MaxCut Supertree
A quartet tree (or simply a quartet) is a tree over four taxa (species) that is the most basic phylogenetic building block – A tree can be decomposed into its defining quartets that uniquely define it. It is this fundamentality that confers the quartets their power. The converse however, is not true – it is rare that an arbitrary quartet set agrees on some tree. Hence, given a set of quartets, it is a common practice to look for a tree agreeing with the most of them.
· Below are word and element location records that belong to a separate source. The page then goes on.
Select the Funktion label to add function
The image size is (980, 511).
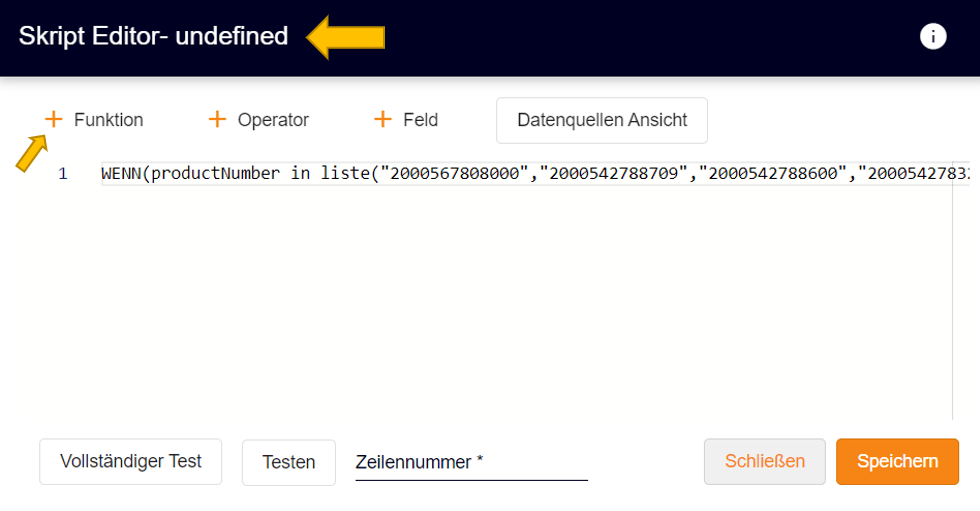point(109,119)
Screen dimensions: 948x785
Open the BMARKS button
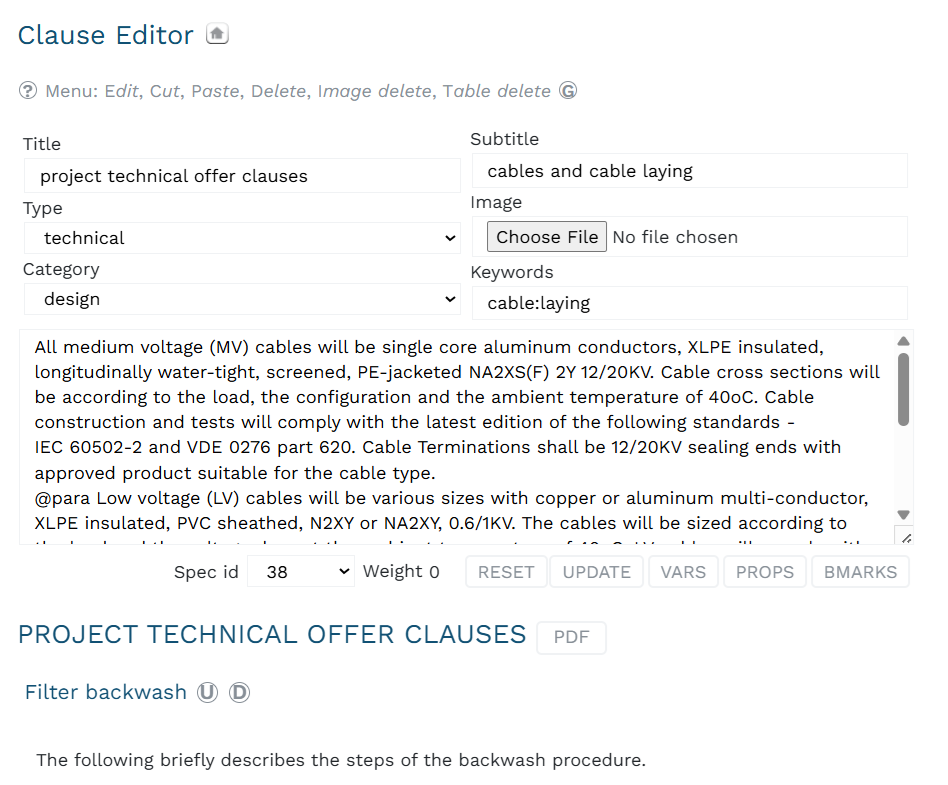tap(860, 572)
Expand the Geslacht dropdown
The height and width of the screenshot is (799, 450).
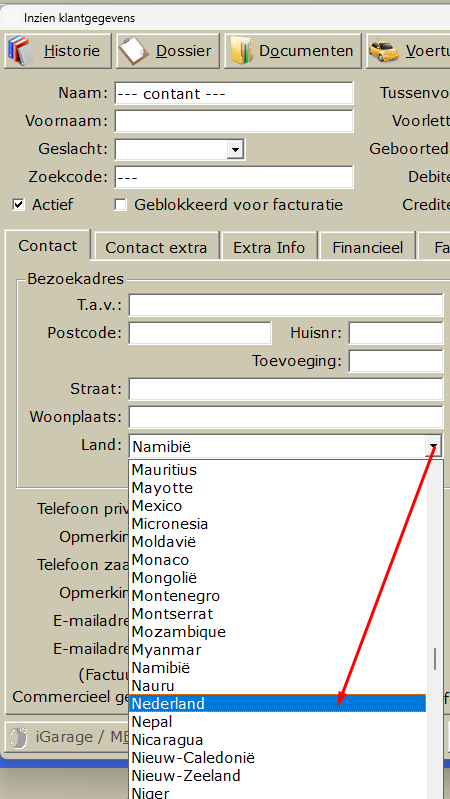[x=234, y=150]
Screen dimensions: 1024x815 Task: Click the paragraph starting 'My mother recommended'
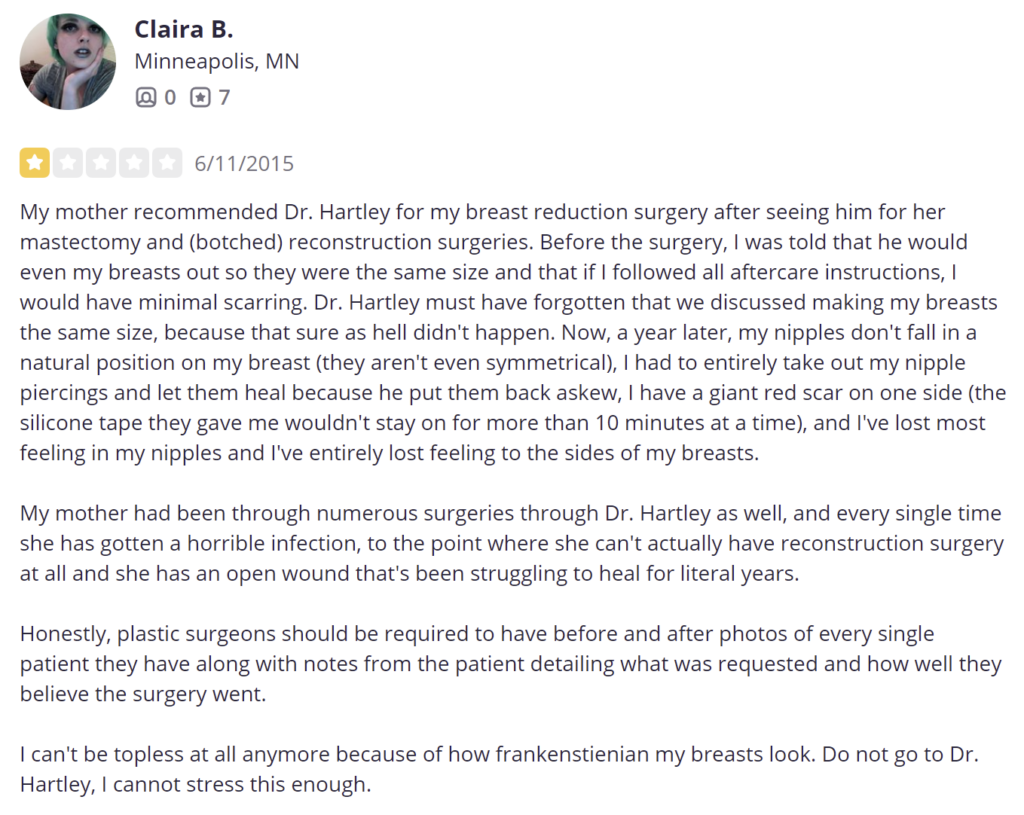point(512,332)
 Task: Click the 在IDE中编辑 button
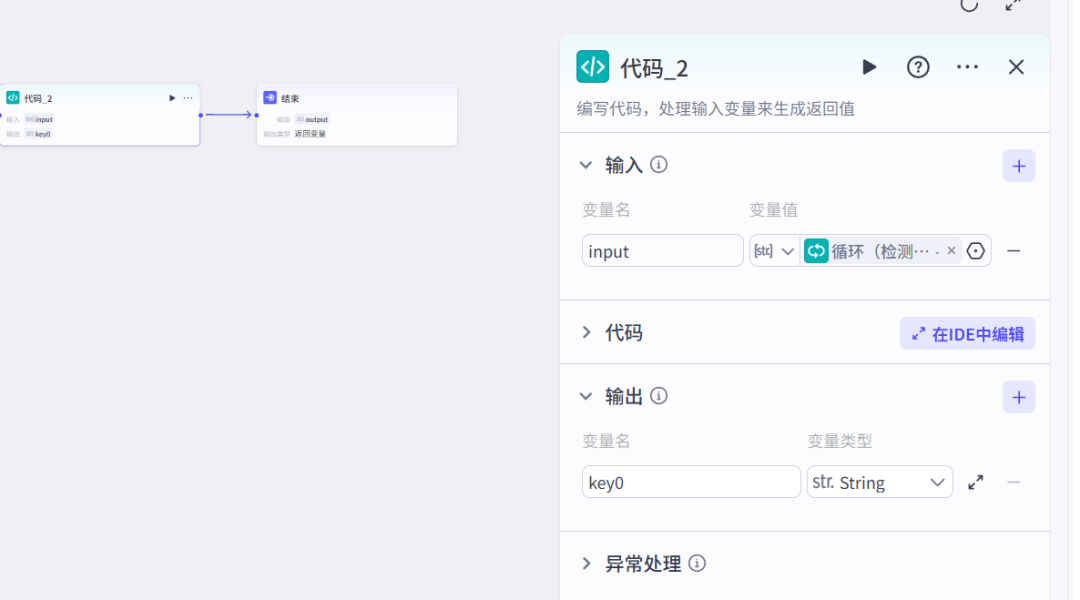(967, 332)
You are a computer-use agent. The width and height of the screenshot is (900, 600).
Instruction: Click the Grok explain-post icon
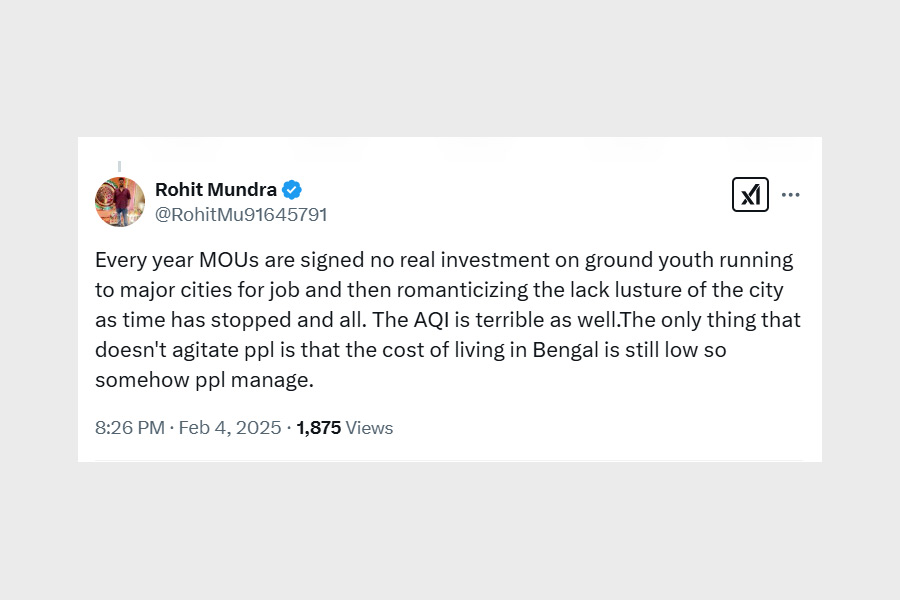tap(750, 194)
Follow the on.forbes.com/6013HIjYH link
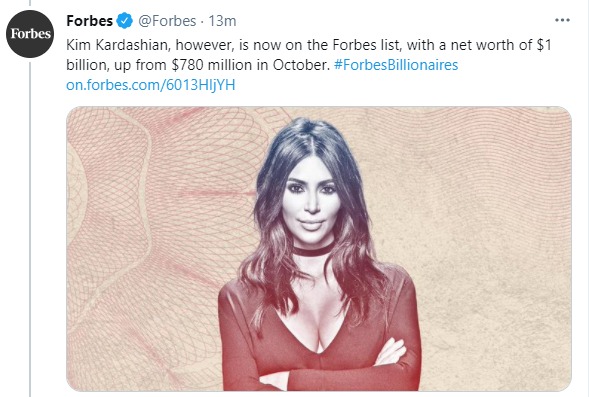The height and width of the screenshot is (397, 589). tap(151, 85)
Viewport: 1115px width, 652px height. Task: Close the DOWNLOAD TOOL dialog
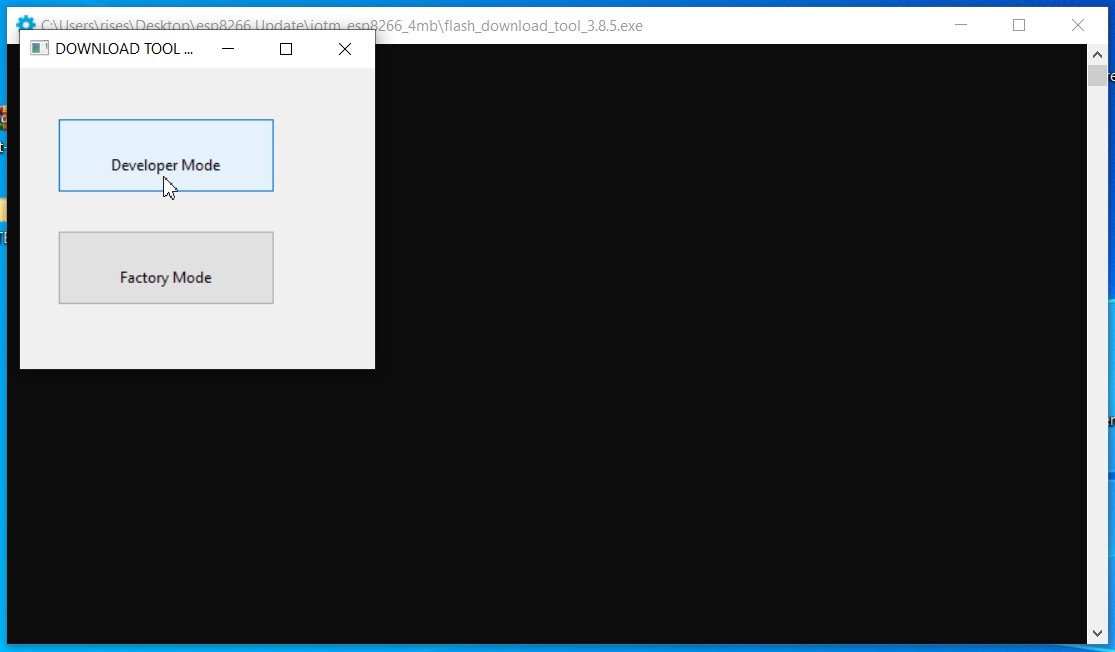(345, 48)
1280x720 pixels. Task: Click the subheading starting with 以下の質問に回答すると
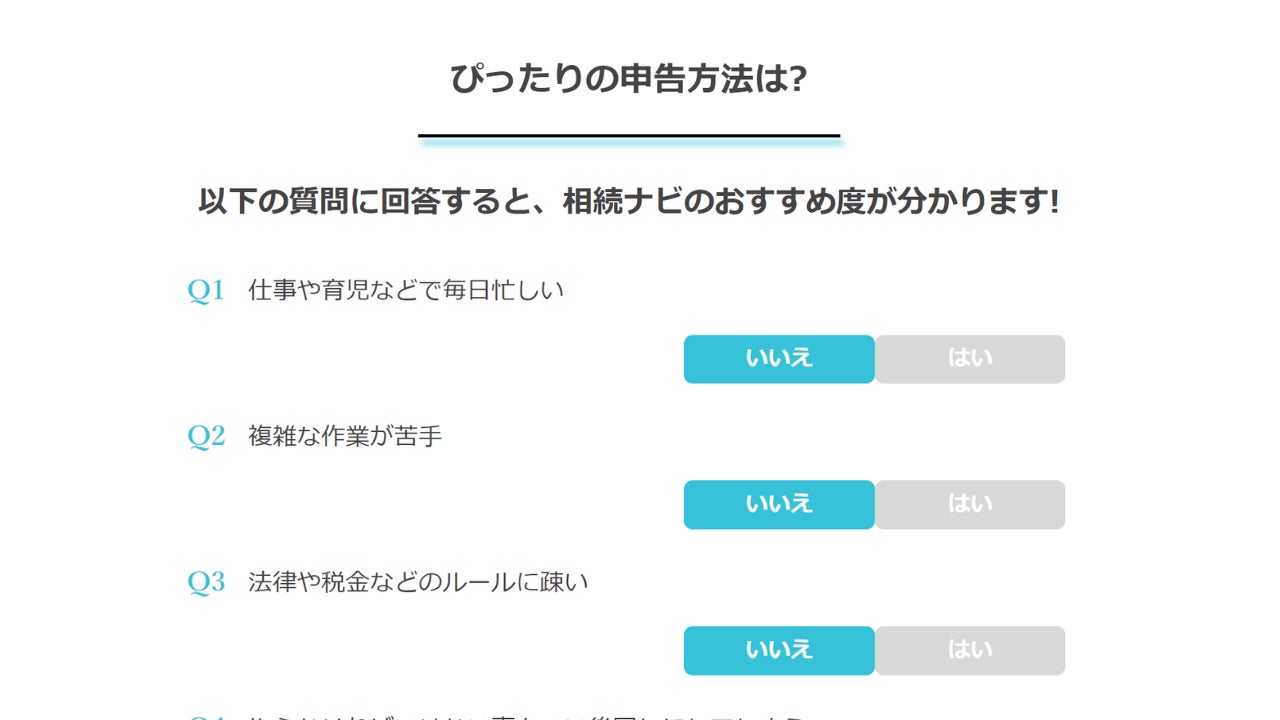click(628, 202)
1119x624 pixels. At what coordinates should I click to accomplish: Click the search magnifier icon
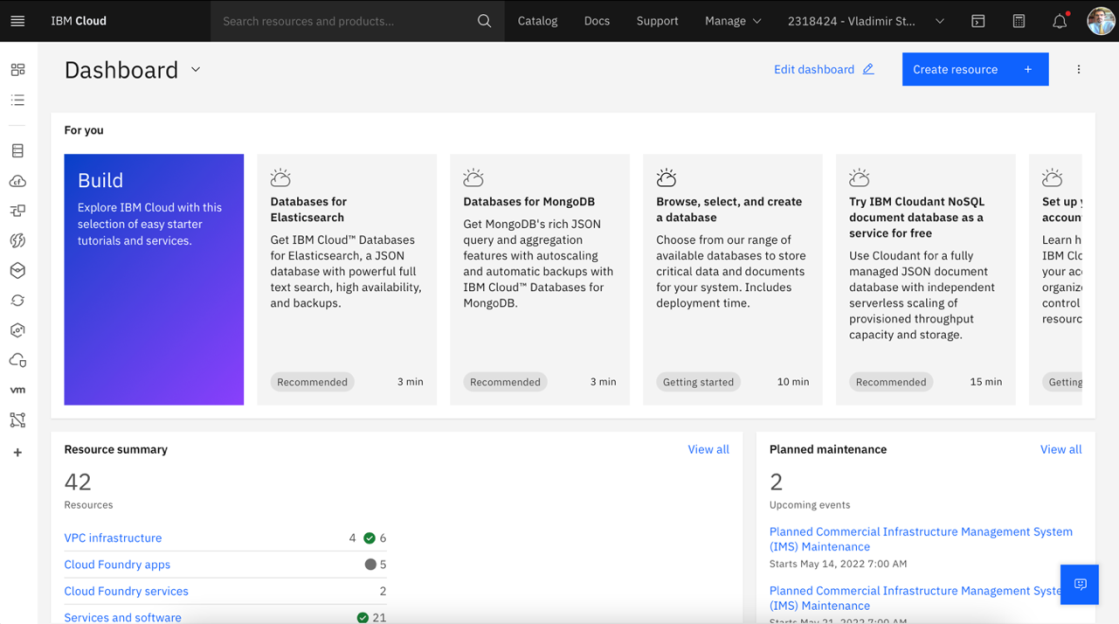[484, 21]
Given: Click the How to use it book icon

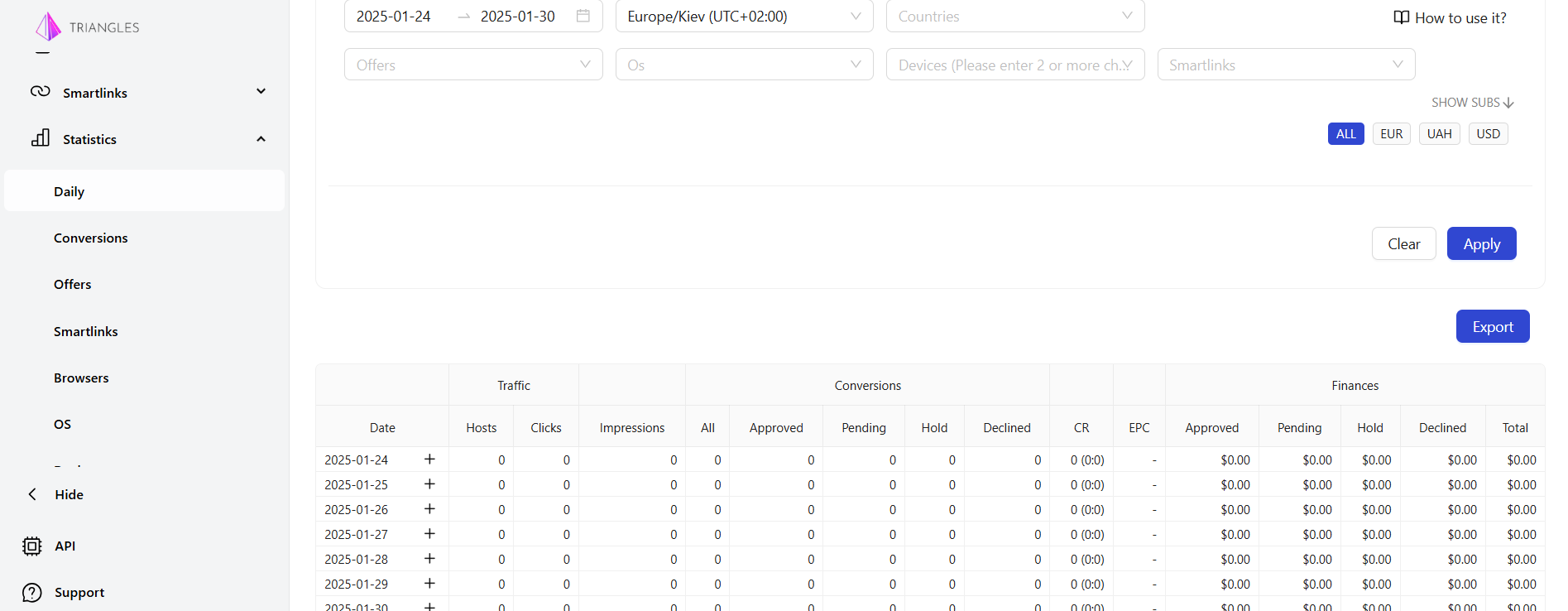Looking at the screenshot, I should coord(1401,17).
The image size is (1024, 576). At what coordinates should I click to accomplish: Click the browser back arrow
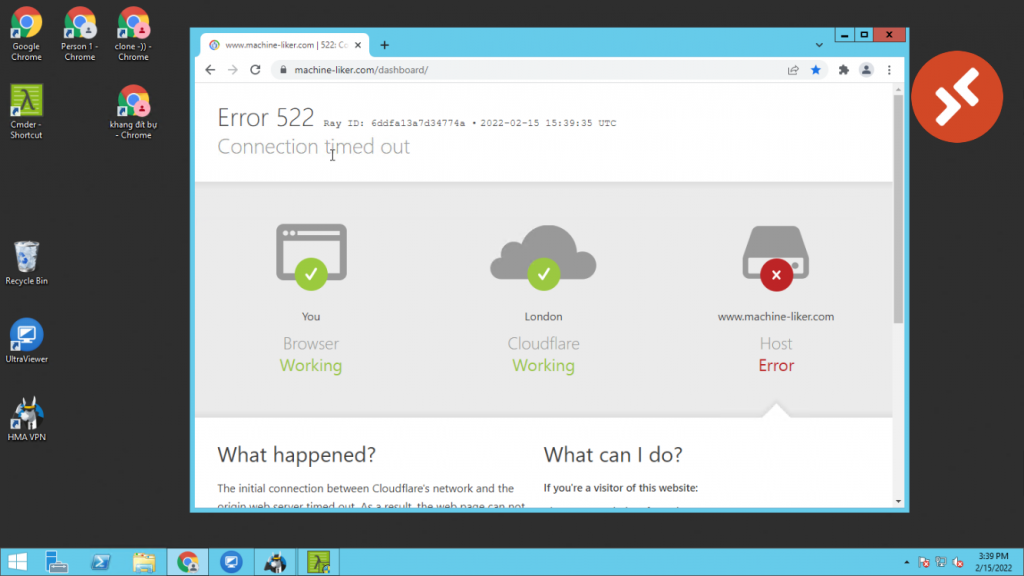(x=210, y=70)
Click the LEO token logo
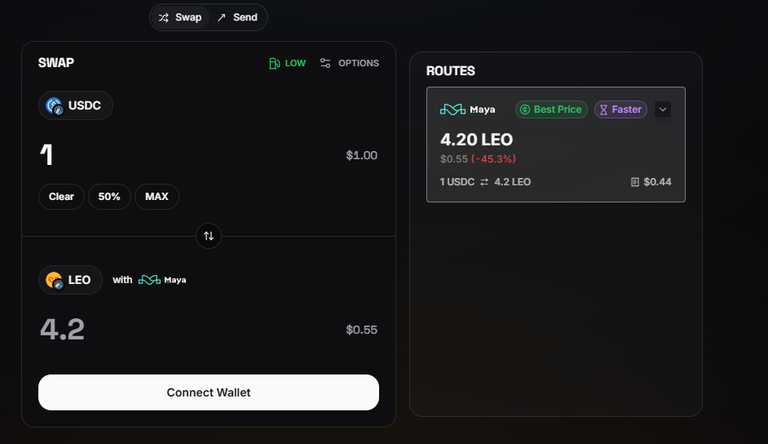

This seemingly simple and “clean” question lies at the heart of almost any specific, more complicated question in phylogenetics. Due to its centrality and importance, it has gained a lot of attention, from both theoreticians and practitioners. Notwithstanding, very little has been achieved since it was first introduced, more than two decades ago [1] – the best rigorous approximation to it, is obtained naively by a random tree, satisfying a third of the quartet set [2], and practical software use crude heuristics and are either slow or inaccurate.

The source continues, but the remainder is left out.